Crucially, agent configuration and improvement are automated by a Meta-agent that operationalizes agent design as a build-test-improve loop.

Figure 3: Meta-agent autonomously synthesizes, evaluates, and iteratively improves agent configurations, tool policies, and prompts using feedback from observed failures.

Developers describe high-level requirements, and the Meta-agent generates configuration, wires orchestrator and extensions, and launches evaluation tasks. It then observes trajectories and modifies prompt or tool policies to maximize empirical performance, systematically reducing reliance on expert tuning.

Empirical Evaluation

CCA demonstrates notable quantitative improvements over prior scaffolds on the SWE-Bench-Pro benchmark:

Figure 4: CCA resolves more SWE-Bench-Pro tasks than both research agent baselines and Anthropic’s proprietary Claude Opus 4.5 agent when normalized for environment, model, and tool access.

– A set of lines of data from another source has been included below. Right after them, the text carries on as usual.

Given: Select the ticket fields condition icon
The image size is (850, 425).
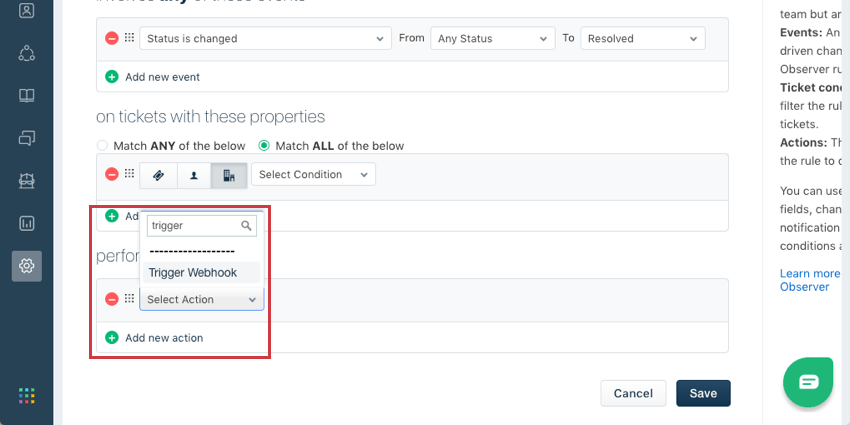Looking at the screenshot, I should 158,175.
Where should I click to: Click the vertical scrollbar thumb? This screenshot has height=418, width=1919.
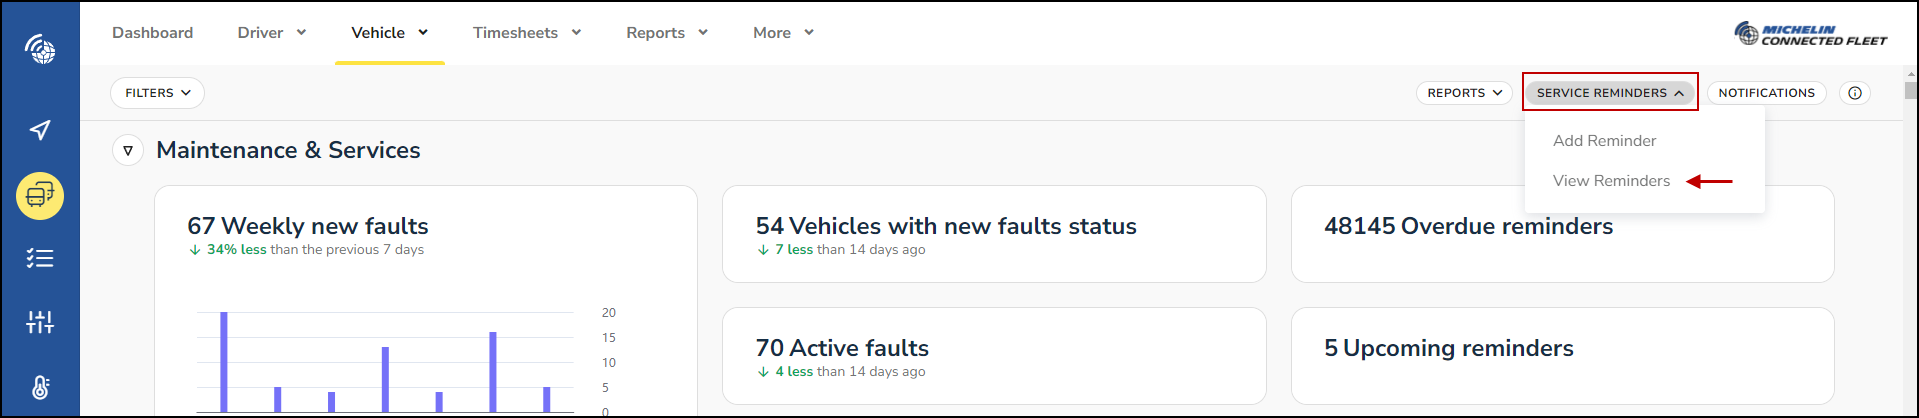(x=1911, y=91)
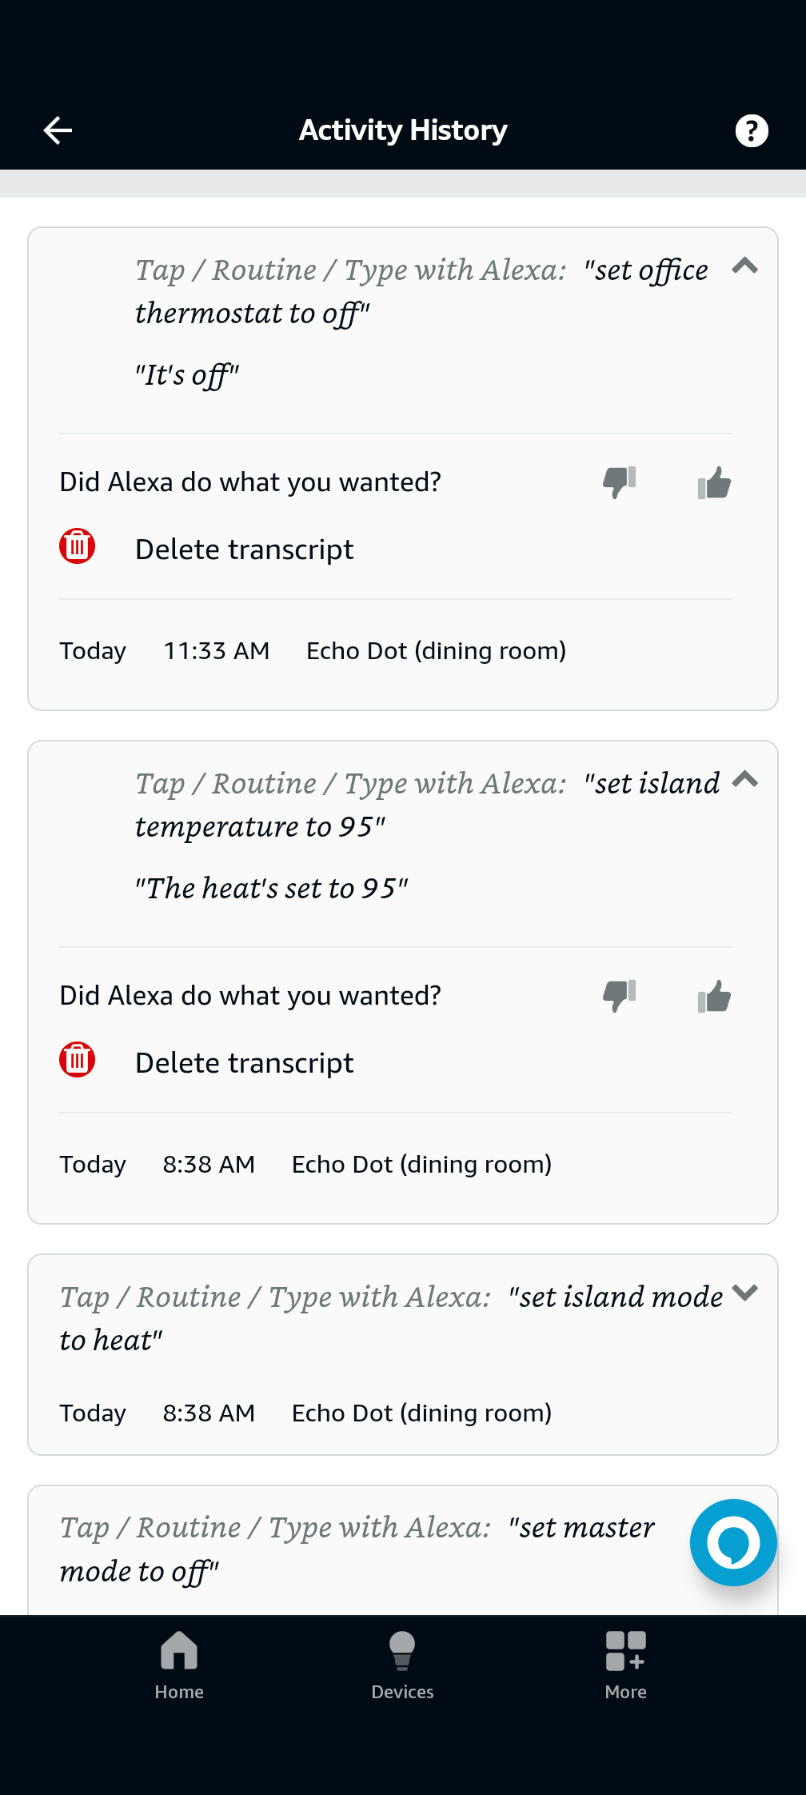The width and height of the screenshot is (806, 1795).
Task: Give thumbs up on office thermostat entry
Action: coord(714,484)
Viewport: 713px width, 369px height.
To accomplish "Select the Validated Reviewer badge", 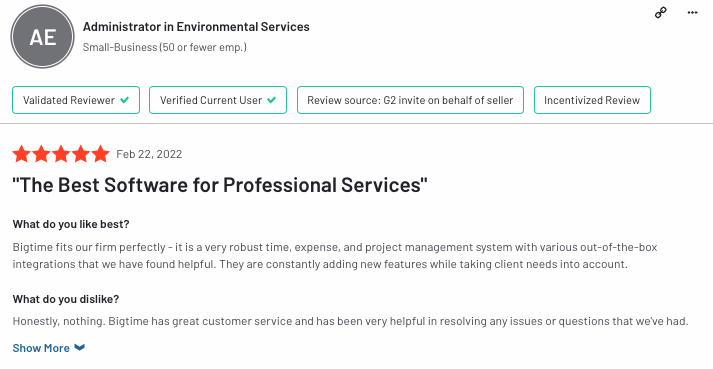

With Claude 4.5 Opus, CCA achieves a Resolve@1 of 54.3%, exceeding results reported for Anthropic’s Claude Opus 4.5 system (52.0%). With Claude 4.5 Sonnet, CCA attains 52.7%, outperforming both SWE-Agent and Live-SWE-Agent under identical backends. All improvements are derived from advanced scaffolding alone—context management and tool extensions—rather than differences in underlying LLMs.

Ablations further highlight the impact of CCA mechanisms:

Context compression and hierarchical working memory enable a +6.6 point boost in Resolve@1 (48.6% vs. 42.0% for Claude 4 Sonnet).
Meta-agent-optimized tool use yields a substantial performance drop on ablation, confirming its contribution independent of context management.
Long-term note-taking decreases iteration steps, reduces token usage by over 10%, and increases downstream solve rates by 1.4% when persistent notes are provided for subsequent tasks.

Evaluation across buckets of file-edit volume confirms that CCA sustains robust performance even for multi-file refactorings, with only gradual degradation as task complexity increases.

Comparative Analysis and Traceability

On real-world debugging tasks (e.g., adversarial CUDA memory management failures in PyTorch), CCA demonstrates a principled, precise intervention style, often matching human-engineered solutions, while alternative multi-agent frameworks (e.g., Claude Code) can over-extend or misalign due to decentralized context and thoroughness mandates. CCA’s single-agent chain structure, with persistent hierarchical state, provides continuity essential for large-scale debugging.

Implications and Future Directions

CCA’s modular architecture and empirical superiority establish agentic scaffolding—not model pretraining or parameter count—as a key determinant for code agent performance at scale. The separation of AX, UX, and DX allows for simultaneous interpretability, extensibility, and reasoning stability. The use of automated configuration via Meta-agents introduces a trajectory-friendly mechanism for continual agent improvement.

These design principles suggest a natural path toward integration with reinforcement learning frameworks, where agent traces and feedback signals (from tool outcomes, error corrections, and note-taking) can provide multi-granular rewards. The Confucius SDK’s trajectory infrastructure is well-suited for RL-driven policy refinement, curriculum learning, and long-term deployed agent evolution.

The persistent, interpretable memory mechanisms also enable natural extensions toward formal program verification, provenance tracking, and organization-scale agent deployment.

Conclusion

The Confucius Code Agent and SDK concretely advance scalable, extensible agent scaffolding for real-world codebases, showing that principled architectures, memory management, and automated extension refinement substantially boost agentic effectiveness beyond what is attainable with backbone model improvements alone. This framework lays a foundation for deployable, continuously improving developer agents and provides a platform for future research at the intersection of agent architecture, reinforcement learning, and practical software engineering.